Have you ever picked up a book by an author you love and when you start reading it you keep having to remind yourself that said author wrote it? That was what I struggled with at the beginning of this book. Yes, the writing style I had come to love was still undoubtedly present. There’s just something about Nora’s prose that always resonates with me. As I’ve stated in previous reviews of her work, Nora’s novel’s are like a bubble bath for my brain; they’re what I turn to when I’m stressed or sick or just in the mood for comfort.
So, when I started reading Year One, I was thrown for a bit of a loop. Yes, I read the synopsis and knew it was going to be different for her, but I failed to comprehend just how different it would be. I was getting the prose I love, but with a plot that honestly hearkened back to Stephen King’s The Stand more than any other book I’ve ever read. Now, The Stand is one of my favorite books of all time. But reading something so similar to it in the voice of my comfort author made for some severe cognitive dissonance right out of the gate.
However, once I got adjusted to the bleakness of the plot and accepted the fact that Nora would actually be killing off an insane amount of characters for her, I really appreciated the story. Again, this book bore a remarkable resemblance to The Stand, but in no way felt derivative of the aforementioned novel. Where King’s plague was developed by science and the aftermath proved to be a spiritual battleground, Nora’s plague was rooted in magic, as was the aftermath.
Seeing people learn for the first time that they are witches or elves or fairies, while they are struggling to deal with the fallout of a plague that wipe out massive amounts of the population, was a truly unique twist on the apocalyptic plague storyline that has been so popular for the past decade or so. And seeing those people choose sides, joining either the Light or the Dark, was a study in human nature. As was the reaction of normal humans who survived the Doom (as it’s called) to these magical beings, termed the Uncanny.
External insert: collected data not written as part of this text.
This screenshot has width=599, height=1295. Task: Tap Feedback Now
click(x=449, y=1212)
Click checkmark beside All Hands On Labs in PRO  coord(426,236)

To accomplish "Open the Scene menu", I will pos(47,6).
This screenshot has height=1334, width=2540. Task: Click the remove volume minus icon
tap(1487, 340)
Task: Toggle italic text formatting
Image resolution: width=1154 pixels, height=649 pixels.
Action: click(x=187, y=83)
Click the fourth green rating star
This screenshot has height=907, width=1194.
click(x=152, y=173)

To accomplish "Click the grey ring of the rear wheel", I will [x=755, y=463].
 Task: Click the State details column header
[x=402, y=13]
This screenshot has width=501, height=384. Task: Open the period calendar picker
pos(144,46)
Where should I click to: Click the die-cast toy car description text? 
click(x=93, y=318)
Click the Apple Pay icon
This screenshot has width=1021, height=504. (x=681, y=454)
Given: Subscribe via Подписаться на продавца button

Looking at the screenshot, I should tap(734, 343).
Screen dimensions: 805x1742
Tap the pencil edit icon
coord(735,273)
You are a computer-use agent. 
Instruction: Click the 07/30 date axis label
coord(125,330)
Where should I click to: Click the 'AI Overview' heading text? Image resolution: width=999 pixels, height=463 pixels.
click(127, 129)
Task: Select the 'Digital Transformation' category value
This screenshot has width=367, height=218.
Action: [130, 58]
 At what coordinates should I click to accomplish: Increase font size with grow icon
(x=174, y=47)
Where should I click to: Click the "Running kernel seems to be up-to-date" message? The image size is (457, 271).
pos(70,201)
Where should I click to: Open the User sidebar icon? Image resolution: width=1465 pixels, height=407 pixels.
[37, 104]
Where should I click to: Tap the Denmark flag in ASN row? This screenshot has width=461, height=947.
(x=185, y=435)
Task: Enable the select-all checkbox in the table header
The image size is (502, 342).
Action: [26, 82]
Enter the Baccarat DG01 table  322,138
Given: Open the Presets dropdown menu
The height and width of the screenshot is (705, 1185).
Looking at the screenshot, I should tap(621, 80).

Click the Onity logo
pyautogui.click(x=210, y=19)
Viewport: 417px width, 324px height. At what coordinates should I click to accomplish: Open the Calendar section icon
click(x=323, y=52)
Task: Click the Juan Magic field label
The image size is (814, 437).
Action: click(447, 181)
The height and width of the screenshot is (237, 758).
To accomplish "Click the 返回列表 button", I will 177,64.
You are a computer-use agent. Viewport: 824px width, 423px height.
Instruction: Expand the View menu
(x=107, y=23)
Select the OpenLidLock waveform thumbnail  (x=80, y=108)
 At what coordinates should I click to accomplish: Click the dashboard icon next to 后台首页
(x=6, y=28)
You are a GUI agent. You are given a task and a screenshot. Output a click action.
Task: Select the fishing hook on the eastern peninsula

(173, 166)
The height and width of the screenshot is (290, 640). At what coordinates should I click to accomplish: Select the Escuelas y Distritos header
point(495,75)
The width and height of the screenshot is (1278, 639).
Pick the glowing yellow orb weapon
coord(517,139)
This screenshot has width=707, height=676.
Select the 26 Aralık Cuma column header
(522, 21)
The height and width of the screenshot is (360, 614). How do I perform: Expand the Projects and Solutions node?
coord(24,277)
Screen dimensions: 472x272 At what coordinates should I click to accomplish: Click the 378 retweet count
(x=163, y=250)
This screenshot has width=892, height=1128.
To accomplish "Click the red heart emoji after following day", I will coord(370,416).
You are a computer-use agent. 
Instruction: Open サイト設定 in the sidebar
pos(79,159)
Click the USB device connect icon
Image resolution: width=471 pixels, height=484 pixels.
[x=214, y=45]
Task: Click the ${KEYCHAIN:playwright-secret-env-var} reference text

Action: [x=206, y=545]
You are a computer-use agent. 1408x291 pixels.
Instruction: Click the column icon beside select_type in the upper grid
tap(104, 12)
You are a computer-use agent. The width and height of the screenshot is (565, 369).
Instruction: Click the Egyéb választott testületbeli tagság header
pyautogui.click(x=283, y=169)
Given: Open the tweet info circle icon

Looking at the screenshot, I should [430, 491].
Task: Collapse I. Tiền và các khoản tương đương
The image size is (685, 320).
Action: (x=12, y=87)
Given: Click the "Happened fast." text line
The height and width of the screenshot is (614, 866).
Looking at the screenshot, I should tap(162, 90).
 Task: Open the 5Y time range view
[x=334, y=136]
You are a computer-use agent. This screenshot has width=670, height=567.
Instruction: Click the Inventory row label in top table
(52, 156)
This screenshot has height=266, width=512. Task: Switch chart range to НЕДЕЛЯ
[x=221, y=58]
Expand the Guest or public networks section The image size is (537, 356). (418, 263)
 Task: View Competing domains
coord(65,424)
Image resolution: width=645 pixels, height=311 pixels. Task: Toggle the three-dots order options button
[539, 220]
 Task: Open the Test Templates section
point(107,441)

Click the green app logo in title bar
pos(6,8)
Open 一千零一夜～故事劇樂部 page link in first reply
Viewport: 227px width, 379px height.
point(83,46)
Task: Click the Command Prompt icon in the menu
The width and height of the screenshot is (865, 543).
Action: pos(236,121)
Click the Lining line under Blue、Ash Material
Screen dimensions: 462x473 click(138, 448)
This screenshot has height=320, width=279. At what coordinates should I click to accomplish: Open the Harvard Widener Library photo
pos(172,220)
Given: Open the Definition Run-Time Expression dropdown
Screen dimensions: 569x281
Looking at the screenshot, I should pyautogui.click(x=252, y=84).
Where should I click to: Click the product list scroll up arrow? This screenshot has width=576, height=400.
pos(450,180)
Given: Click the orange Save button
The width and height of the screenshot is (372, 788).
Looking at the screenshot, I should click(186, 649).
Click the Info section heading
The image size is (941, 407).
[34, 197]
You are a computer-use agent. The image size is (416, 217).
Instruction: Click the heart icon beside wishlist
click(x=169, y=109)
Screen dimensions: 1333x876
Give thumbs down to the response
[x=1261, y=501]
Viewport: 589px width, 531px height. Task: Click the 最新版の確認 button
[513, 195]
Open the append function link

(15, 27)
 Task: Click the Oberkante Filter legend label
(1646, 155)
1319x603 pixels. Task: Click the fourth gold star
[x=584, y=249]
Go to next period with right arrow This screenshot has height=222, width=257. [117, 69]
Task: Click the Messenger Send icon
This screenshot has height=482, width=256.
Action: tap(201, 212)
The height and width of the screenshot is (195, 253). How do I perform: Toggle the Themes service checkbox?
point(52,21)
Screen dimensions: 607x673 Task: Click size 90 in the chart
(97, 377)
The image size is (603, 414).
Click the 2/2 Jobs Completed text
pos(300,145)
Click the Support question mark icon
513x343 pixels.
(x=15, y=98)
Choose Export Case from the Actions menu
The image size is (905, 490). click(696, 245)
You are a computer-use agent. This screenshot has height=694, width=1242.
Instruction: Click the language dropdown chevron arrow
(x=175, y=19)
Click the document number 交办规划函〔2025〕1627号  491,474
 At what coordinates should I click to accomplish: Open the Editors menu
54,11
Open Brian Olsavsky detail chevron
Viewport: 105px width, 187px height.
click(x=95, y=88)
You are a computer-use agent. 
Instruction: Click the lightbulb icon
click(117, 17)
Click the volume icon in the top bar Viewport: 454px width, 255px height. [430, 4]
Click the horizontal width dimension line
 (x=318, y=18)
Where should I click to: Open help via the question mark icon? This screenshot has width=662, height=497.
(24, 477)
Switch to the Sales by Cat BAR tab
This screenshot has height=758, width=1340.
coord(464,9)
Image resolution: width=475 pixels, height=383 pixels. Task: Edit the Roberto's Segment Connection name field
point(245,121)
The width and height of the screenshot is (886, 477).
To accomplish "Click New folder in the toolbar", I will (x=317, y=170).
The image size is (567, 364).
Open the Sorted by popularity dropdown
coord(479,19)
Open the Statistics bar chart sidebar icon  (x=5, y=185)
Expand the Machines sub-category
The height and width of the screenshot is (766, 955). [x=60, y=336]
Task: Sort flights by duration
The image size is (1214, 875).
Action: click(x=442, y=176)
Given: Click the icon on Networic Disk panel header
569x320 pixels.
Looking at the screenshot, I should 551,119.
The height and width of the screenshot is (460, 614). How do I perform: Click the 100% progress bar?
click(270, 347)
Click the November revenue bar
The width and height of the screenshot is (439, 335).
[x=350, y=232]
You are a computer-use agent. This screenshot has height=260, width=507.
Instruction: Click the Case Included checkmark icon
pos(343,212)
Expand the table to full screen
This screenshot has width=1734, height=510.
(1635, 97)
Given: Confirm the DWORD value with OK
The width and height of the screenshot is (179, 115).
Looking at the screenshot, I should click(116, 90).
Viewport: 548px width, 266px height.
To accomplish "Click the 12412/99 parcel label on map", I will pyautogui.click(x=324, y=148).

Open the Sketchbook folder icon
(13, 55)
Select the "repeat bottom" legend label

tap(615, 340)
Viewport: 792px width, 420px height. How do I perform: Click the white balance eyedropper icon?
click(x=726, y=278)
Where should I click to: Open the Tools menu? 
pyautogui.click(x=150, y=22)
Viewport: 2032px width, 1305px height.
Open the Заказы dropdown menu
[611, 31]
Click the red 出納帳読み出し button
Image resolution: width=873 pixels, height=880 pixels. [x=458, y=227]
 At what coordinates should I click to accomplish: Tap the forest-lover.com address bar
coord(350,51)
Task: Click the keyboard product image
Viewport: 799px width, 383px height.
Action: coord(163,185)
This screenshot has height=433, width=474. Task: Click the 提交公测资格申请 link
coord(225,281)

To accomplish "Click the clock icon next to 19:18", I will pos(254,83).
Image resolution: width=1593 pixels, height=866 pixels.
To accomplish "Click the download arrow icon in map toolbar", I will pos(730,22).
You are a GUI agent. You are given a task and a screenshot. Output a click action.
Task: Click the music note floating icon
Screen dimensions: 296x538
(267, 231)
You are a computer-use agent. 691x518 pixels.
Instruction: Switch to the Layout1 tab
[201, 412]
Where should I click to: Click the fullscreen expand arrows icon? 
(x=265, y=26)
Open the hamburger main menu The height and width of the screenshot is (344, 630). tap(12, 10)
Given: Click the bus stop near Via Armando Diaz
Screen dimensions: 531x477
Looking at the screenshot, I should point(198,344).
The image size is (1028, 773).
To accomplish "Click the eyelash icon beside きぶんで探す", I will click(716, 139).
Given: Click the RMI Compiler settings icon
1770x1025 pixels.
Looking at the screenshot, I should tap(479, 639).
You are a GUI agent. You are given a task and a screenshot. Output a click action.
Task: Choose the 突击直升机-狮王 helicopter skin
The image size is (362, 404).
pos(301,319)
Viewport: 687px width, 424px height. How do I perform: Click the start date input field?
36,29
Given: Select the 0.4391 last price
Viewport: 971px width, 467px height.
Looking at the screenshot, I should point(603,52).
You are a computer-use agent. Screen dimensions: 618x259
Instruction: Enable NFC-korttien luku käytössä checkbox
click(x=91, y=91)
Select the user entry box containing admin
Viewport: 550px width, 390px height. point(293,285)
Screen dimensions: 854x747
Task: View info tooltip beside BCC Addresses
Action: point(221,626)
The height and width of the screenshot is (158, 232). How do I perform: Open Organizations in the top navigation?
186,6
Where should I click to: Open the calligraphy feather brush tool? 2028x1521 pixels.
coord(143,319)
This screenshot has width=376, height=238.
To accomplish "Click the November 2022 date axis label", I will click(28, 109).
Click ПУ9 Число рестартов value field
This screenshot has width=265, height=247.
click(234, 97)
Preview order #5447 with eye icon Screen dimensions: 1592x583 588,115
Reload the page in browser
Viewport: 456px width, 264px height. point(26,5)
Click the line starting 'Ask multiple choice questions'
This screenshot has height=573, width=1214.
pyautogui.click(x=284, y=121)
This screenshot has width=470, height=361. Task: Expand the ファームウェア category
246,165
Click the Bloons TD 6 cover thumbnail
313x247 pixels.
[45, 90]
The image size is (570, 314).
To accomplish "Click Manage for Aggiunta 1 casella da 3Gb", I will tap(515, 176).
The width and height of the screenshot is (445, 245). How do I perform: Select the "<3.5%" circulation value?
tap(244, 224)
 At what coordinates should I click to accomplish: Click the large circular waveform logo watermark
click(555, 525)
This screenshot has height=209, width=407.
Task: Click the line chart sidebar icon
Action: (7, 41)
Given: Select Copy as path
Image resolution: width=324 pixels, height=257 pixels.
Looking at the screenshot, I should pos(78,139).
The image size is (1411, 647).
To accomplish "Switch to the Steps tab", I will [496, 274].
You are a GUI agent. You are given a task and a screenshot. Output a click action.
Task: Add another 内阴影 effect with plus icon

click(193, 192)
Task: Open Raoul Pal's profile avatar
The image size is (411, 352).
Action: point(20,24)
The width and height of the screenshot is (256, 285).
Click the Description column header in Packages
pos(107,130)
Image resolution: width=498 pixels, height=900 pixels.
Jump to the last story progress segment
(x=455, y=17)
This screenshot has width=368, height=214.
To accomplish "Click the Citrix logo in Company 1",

One of my favorite things about The Stand was witnessing survivors finding each other and trying to rebuild society in the small community they created. That same societal rebuilding was present here, and it was a joy to read after the horror and darkness of the Doom. That’s not to say that there was no more darkness; darkness can find its way in through the smallest of cracks. But watching our various main characters meet up and begin rebuilding was a beautiful testament to the resilience of mankind. And while darkness may on occasion win a battle, light will always win the war.
This was the first volume of a new trilogy, and I’m interested to see how the rest plays out. Nora has been taking her work in a vastly different direction, turning slightly aside from the feel-good stories she’s become known for and instead digging into current issues and hard topics, raising questions and shining light into darkness. At least, this is what I gather from the books she released this year and those slated for release next year. I might not agree with the spirituality presented in the majority of her novels, but I do agree with the worldview: even in the darkest of times, there is always hope. I’m looking forward to seeing how far she takes this new approach, even though I’m still trying to adjust to it.
While I’m not comfortable with the change yet, and I mourn the change just a little, I really respect the willingness to try a new direction in spite of having such a large fan base so used to (and expectant of) a certain type of book. Also, for the first time in her career, Nora has published a book without a central romance, which I think it incredibly gutsy. Because of her dedication to her craft after writing over 200 books, I’ll always be a die-hard fan. Thank you for stretching your wings, Nora, and for sharing the story. I can’t wait for the next installment!